DSO – EURO Working Group on Data Science meets Optimization – Meeting to strengthen both data science and optimization

Home

The working group Data Science meets Optimisation of EURO is a joint initiative of the CODeS group at KU Leuven and the ASAP group at University of Nottingham.

This group aims to promote the interaction of data science (DS) and optimization (O), and better exploitation of the areas in which they overlap. By ‘optimization techniques’ we intend a broad interpretation that includes the wide range from exact methods (branch and bound mathematical programming, etc.) to heuristics and metaheuristics, and others. Of particular interest are the two natural directions: ‘Usage of DS for O’, and ‘Usage of O for DS’.

BACKGROUND

Optimization and data science as disciplines within and supporting OR, the science of better, have developed techniques presently capable of grasping the essence of a large multitude of problems in OR. Most of their models incorporate a concept of ‘feasible’, ‘better’ or ‘best’. Feasible schemes in a model are acceptable, better schemes are preferable and best schemes are expected to bring the highest profit. With the models come search techniques able to work on the models.
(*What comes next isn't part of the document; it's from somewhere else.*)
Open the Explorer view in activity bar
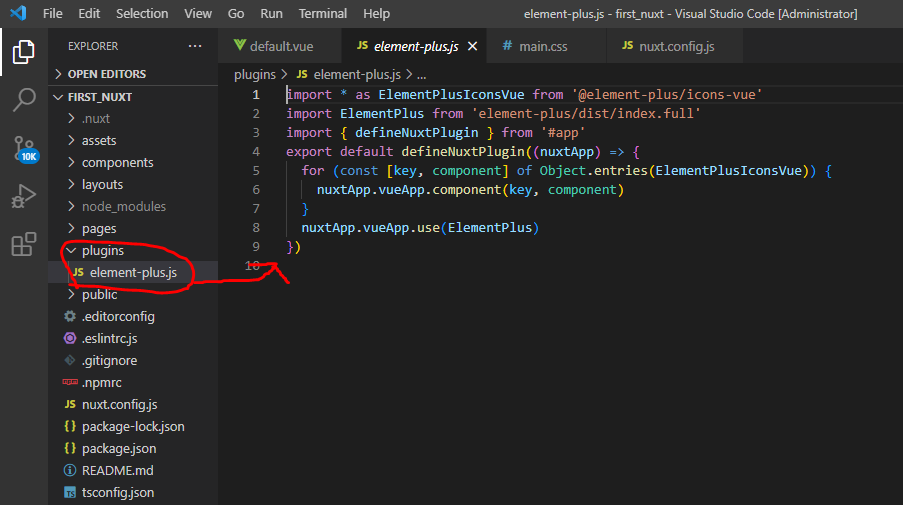Viewport: 903px width, 505px height. 23,52
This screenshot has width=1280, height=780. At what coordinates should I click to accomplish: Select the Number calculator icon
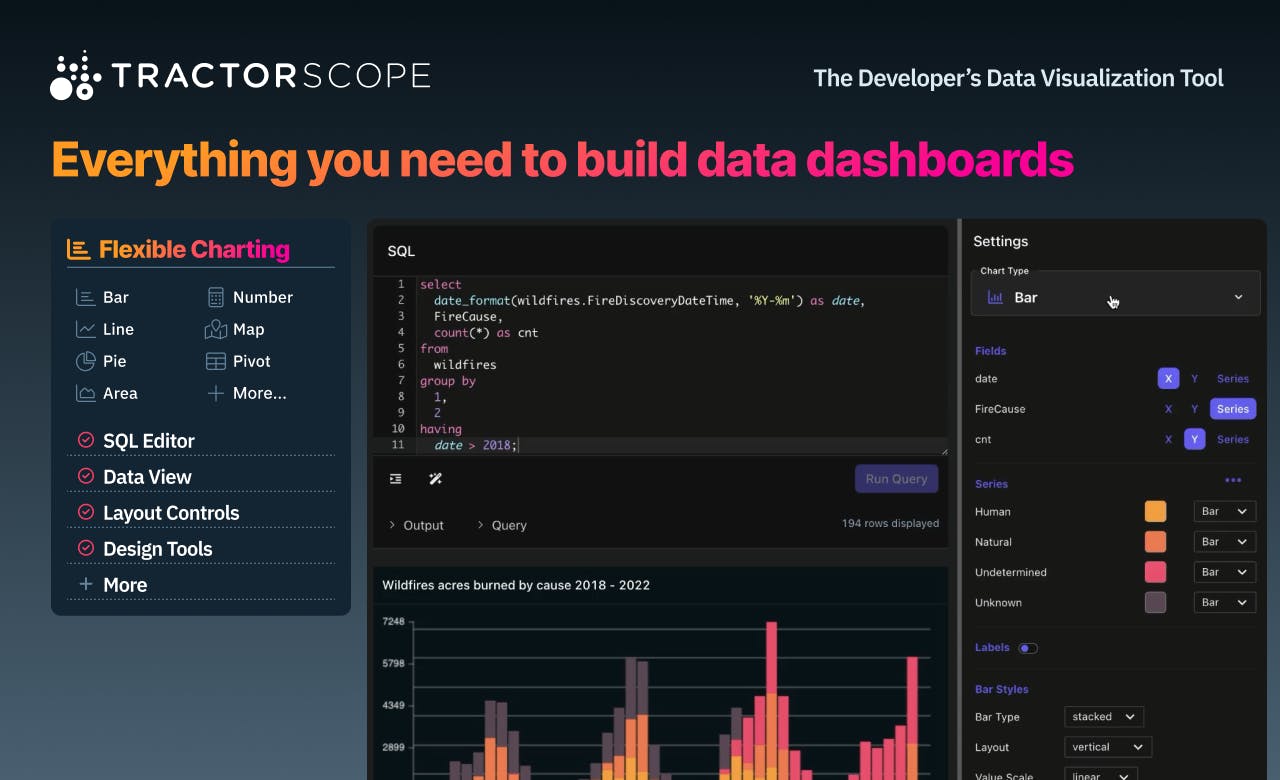point(215,297)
Memory and processing power were scarce resources in early computer systems. Hence, from the beginnings of OR in the mid-20th century the drive was for simpler models and compact problem formulations; algorithms and algorithm development as well as deeper understanding of the problem structure profited from transparent and concise model descriptions. The approach was highly successful, the complexity and sizes of the problems the community can handle have increased dramatically, factors faster than the increase in computing power.

MOTIVATIONS AND AIMS

With the growth of computer systems however, possibilities arise for the processing of complex representations and making use of large amounts of data. The rise in ‘Data Science’ or ‘analytics’ would not be possible without these increased possibilities. Indeed, in a sense, the main objectives of these ‘analytics’ are in line with the goal set out for OR as a whole: to understand the complexities of real-world activities and context, and to improve the benefits that can be obtained from them. For example, analytics is used to understand the behavior of crowds, the dynamics of the climate, the intricacies of the financial world, hidden aspects of social media and so on. Better understanding can lead to better ‘operations’, although this term is less frequently used in the mentioned contexts. These may be regarded as domains targeted by operational research, but being handled by techniques coming from a different perspective.

The operations of an OR professional, and OR software, are themselves often not too different from any other professional activity. Working in OR implies confronting complex situations for which acceptable models and search techniques must be applied. The extra complexity of real-world situations will, in part, be modelled using established OR techniques; also, algorithmic approaches will be applied to realize improvement. The techniques themselves, however, have become more and more complex. The increased computer power, allowing handling more complex models and larger datasets than ever before, is presently being used to support handling this complexity.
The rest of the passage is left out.